[Records of text and element pointing]

-- Begin --

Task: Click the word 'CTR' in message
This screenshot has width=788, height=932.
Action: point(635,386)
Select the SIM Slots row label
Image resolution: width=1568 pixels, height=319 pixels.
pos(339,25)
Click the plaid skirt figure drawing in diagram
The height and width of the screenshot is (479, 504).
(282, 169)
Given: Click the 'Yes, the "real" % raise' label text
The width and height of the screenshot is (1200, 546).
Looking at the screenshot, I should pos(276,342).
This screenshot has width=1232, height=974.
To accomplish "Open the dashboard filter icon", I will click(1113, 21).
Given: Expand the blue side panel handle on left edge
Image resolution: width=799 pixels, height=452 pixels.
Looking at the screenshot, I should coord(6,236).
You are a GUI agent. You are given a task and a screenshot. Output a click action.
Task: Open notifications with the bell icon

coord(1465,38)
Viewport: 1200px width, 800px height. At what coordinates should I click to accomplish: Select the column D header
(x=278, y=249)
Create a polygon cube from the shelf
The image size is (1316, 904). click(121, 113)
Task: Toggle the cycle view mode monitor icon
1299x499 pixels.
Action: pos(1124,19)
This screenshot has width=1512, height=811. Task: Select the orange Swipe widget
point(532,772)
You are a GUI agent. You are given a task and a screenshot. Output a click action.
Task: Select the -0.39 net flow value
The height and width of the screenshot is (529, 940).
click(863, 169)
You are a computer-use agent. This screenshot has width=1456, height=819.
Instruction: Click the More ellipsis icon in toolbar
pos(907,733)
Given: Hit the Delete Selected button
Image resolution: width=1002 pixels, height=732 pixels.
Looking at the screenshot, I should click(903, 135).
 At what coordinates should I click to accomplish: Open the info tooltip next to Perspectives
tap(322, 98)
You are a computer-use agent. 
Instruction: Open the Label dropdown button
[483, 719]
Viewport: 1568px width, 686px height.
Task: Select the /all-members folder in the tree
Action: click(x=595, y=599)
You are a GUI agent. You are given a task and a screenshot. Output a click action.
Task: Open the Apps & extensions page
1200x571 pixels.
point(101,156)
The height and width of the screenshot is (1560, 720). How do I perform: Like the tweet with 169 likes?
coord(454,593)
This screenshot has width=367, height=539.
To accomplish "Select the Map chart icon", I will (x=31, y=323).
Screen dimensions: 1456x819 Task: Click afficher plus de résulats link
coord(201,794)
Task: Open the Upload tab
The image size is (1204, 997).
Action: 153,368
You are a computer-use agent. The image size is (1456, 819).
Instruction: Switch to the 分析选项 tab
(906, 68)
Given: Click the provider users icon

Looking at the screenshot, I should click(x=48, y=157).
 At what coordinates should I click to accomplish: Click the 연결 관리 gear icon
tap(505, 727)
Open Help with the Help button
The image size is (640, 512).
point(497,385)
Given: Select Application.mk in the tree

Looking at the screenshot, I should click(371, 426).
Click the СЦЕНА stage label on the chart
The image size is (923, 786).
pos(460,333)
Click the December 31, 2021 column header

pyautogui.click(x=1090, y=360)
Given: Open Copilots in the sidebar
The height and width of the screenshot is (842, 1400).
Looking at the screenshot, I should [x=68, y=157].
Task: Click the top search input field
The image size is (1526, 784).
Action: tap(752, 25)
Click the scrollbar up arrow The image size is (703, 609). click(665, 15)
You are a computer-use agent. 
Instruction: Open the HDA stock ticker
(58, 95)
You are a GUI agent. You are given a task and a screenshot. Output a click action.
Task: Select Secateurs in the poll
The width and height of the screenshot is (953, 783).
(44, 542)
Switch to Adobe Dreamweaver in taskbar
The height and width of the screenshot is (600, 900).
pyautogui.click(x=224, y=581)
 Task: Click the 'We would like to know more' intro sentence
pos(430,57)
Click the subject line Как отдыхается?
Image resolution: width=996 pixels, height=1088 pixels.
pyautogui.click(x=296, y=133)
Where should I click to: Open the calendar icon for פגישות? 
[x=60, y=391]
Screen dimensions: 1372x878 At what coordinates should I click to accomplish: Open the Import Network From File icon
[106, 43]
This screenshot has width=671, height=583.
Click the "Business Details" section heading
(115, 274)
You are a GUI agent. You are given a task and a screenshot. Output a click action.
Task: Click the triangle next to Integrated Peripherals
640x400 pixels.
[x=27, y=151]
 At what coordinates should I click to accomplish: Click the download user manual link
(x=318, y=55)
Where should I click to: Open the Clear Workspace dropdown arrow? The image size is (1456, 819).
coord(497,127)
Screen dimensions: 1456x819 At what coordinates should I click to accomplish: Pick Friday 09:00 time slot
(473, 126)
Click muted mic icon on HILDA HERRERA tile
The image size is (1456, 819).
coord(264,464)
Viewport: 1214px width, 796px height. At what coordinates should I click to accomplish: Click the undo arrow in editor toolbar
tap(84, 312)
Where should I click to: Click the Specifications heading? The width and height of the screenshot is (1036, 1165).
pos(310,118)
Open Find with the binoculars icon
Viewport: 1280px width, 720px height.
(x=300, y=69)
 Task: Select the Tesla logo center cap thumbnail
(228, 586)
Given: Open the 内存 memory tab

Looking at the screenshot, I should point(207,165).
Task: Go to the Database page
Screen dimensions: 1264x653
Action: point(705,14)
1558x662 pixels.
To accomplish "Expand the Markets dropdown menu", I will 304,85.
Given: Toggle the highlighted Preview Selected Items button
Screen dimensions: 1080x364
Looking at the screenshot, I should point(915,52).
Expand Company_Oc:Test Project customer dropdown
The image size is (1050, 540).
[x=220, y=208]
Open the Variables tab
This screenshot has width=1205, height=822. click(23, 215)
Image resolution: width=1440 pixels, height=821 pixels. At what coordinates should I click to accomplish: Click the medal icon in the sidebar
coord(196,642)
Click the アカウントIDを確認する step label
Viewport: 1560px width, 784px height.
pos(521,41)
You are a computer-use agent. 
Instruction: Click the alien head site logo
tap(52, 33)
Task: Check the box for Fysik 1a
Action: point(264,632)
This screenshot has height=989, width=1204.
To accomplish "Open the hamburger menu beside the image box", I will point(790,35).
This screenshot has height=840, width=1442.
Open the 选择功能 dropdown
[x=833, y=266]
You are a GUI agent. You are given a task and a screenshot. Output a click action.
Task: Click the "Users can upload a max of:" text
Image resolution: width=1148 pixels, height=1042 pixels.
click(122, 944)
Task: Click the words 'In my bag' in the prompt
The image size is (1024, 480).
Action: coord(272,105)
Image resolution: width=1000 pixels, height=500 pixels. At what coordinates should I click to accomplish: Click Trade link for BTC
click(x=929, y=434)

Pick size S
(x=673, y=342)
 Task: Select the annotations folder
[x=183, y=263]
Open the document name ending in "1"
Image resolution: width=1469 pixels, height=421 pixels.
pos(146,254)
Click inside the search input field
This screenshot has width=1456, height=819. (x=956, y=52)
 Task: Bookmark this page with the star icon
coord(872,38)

-- End --

_PROBLEM DETAILS_. Put every line of the material above into a numbered list, leaving out the blank lines.

_RESULT_.
1. Task: Click the word 'CTR' in message
2. This screenshot has width=788, height=932.
3. Action: point(635,386)
4. Select the SIM Slots row label
5. Image resolution: width=1568 pixels, height=319 pixels.
6. pos(339,25)
7. Click the plaid skirt figure drawing in diagram
8. The height and width of the screenshot is (479, 504).
9. (282, 169)
10. Given: Click the 'Yes, the "real" % raise' label text
11. The width and height of the screenshot is (1200, 546).
12. Looking at the screenshot, I should pos(276,342).
13. This screenshot has width=1232, height=974.
14. To accomplish "Open the dashboard filter icon", I will click(1113, 21).
15. Given: Expand the blue side panel handle on left edge
16. Image resolution: width=799 pixels, height=452 pixels.
17. Looking at the screenshot, I should coord(6,236).
18. You are a GUI agent. You are given a task and a screenshot. Output a click action.
19. Task: Open notifications with the bell icon
20. coord(1465,38)
21. Viewport: 1200px width, 800px height. At what coordinates should I click to accomplish: Select the column D header
22. (x=278, y=249)
23. Create a polygon cube from the shelf
24. The image size is (1316, 904). click(121, 113)
25. Task: Toggle the cycle view mode monitor icon
26. 1299x499 pixels.
27. Action: pos(1124,19)
28. This screenshot has width=1512, height=811. Task: Select the orange Swipe widget
29. point(532,772)
30. You are a GUI agent. You are given a task and a screenshot. Output a click action.
31. Task: Select the -0.39 net flow value
32. The height and width of the screenshot is (529, 940).
33. click(863, 169)
34. You are a computer-use agent. This screenshot has width=1456, height=819.
35. Instruction: Click the More ellipsis icon in toolbar
36. pos(907,733)
37. Given: Hit the Delete Selected button
38. Image resolution: width=1002 pixels, height=732 pixels.
39. Looking at the screenshot, I should click(903, 135).
40.  At what coordinates should I click to accomplish: Open the info tooltip next to Perspectives
41. tap(322, 98)
42. You are a computer-use agent. 
43. Instruction: Open the Label dropdown button
44. [483, 719]
45. Viewport: 1568px width, 686px height.
46. Task: Select the /all-members folder in the tree
47. Action: click(x=595, y=599)
48. You are a GUI agent. You are given a task and a screenshot. Output a click action.
49. Task: Open the Apps & extensions page
50. 1200x571 pixels.
51. point(101,156)
52. The height and width of the screenshot is (1560, 720). How do I perform: Like the tweet with 169 likes?
53. coord(454,593)
54. This screenshot has width=367, height=539.
55. To accomplish "Select the Map chart icon", I will (x=31, y=323).
56. Screen dimensions: 1456x819 Task: Click afficher plus de résulats link
57. coord(201,794)
58. Task: Open the Upload tab
59. The image size is (1204, 997).
60. Action: 153,368
61. You are a computer-use agent. The image size is (1456, 819).
62. Instruction: Switch to the 分析选项 tab
63. (906, 68)
64. Given: Click the provider users icon
65. Looking at the screenshot, I should click(x=48, y=157).
66.  At what coordinates should I click to accomplish: Click the 연결 관리 gear icon
67. tap(505, 727)
68. Open Help with the Help button
69. The image size is (640, 512).
70. point(497,385)
71. Given: Select Application.mk in the tree
72. Looking at the screenshot, I should click(371, 426).
73. Click the СЦЕНА stage label on the chart
74. The image size is (923, 786).
75. pos(460,333)
76. Click the December 31, 2021 column header
77. pyautogui.click(x=1090, y=360)
78. Given: Open Copilots in the sidebar
79. The height and width of the screenshot is (842, 1400).
80. Looking at the screenshot, I should [x=68, y=157].
81. Task: Click the top search input field
82. The image size is (1526, 784).
83. Action: tap(752, 25)
84. Click the scrollbar up arrow The image size is (703, 609). click(665, 15)
85. You are a computer-use agent. 
86. Instruction: Open the HDA stock ticker
87. (58, 95)
88. You are a GUI agent. You are given a task and a screenshot. Output a click action.
89. Task: Select Secateurs in the poll
90. The width and height of the screenshot is (953, 783).
91. (44, 542)
92. Switch to Adobe Dreamweaver in taskbar
93. The height and width of the screenshot is (600, 900).
94. pyautogui.click(x=224, y=581)
95.  Task: Click the 'We would like to know more' intro sentence
96. pos(430,57)
97. Click the subject line Как отдыхается?
98. Image resolution: width=996 pixels, height=1088 pixels.
99. pyautogui.click(x=296, y=133)
100. Where should I click to: Open the calendar icon for פגישות? 
101. [x=60, y=391]
102. Screen dimensions: 1372x878 At what coordinates should I click to accomplish: Open the Import Network From File icon
103. [106, 43]
104. This screenshot has width=671, height=583.
105. Click the "Business Details" section heading
106. (115, 274)
107. You are a GUI agent. You are given a task and a screenshot. Output a click action.
108. Task: Click the triangle next to Integrated Peripherals
109. 640x400 pixels.
110. [x=27, y=151]
111.  At what coordinates should I click to accomplish: Click the download user manual link
112. (x=318, y=55)
113. Where should I click to: Open the Clear Workspace dropdown arrow? The image size is (1456, 819).
114. coord(497,127)
115. Screen dimensions: 1456x819 At what coordinates should I click to accomplish: Pick Friday 09:00 time slot
116. (473, 126)
117. Click muted mic icon on HILDA HERRERA tile
118. The image size is (1456, 819).
119. coord(264,464)
120. Viewport: 1214px width, 796px height. At what coordinates should I click to accomplish: Click the undo arrow in editor toolbar
121. tap(84, 312)
122. Where should I click to: Click the Specifications heading? The width and height of the screenshot is (1036, 1165).
123. pos(310,118)
124. Open Find with the binoculars icon
125. Viewport: 1280px width, 720px height.
126. (x=300, y=69)
127.  Task: Select the Tesla logo center cap thumbnail
128. (228, 586)
129. Given: Open the 内存 memory tab
130. Looking at the screenshot, I should point(207,165).
131. Task: Go to the Database page
132. Screen dimensions: 1264x653
133. Action: point(705,14)
134. 1558x662 pixels.
135. To accomplish "Expand the Markets dropdown menu", I will 304,85.
136. Given: Toggle the highlighted Preview Selected Items button
137. Screen dimensions: 1080x364
138. Looking at the screenshot, I should point(915,52).
139. Expand Company_Oc:Test Project customer dropdown
140. The image size is (1050, 540).
141. [x=220, y=208]
142. Open the Variables tab
143. This screenshot has width=1205, height=822. click(23, 215)
144. Image resolution: width=1440 pixels, height=821 pixels. At what coordinates should I click to accomplish: Click the medal icon in the sidebar
145. coord(196,642)
146. Click the アカウントIDを確認する step label
147. Viewport: 1560px width, 784px height.
148. pos(521,41)
149. You are a computer-use agent. 
150. Instruction: Click the alien head site logo
151. tap(52, 33)
152. Task: Check the box for Fysik 1a
153. Action: point(264,632)
154. This screenshot has height=989, width=1204.
155. To accomplish "Open the hamburger menu beside the image box", I will point(790,35).
156. This screenshot has height=840, width=1442.
157. Open the 选择功能 dropdown
158. [x=833, y=266]
159. You are a GUI agent. You are given a task and a screenshot. Output a click action.
160. Task: Click the "Users can upload a max of:" text
161. Image resolution: width=1148 pixels, height=1042 pixels.
162. click(122, 944)
163. Task: Click the words 'In my bag' in the prompt
164. The image size is (1024, 480).
165. Action: coord(272,105)
166. Image resolution: width=1000 pixels, height=500 pixels. At what coordinates should I click to accomplish: Click Trade link for BTC
167. click(x=929, y=434)
168. Pick size S
169. (x=673, y=342)
170.  Task: Select the annotations folder
171. [x=183, y=263]
172. Open the document name ending in "1"
173. Image resolution: width=1469 pixels, height=421 pixels.
174. pos(146,254)
175. Click inside the search input field
176. This screenshot has width=1456, height=819. (x=956, y=52)
177.  Task: Bookmark this page with the star icon
178. coord(872,38)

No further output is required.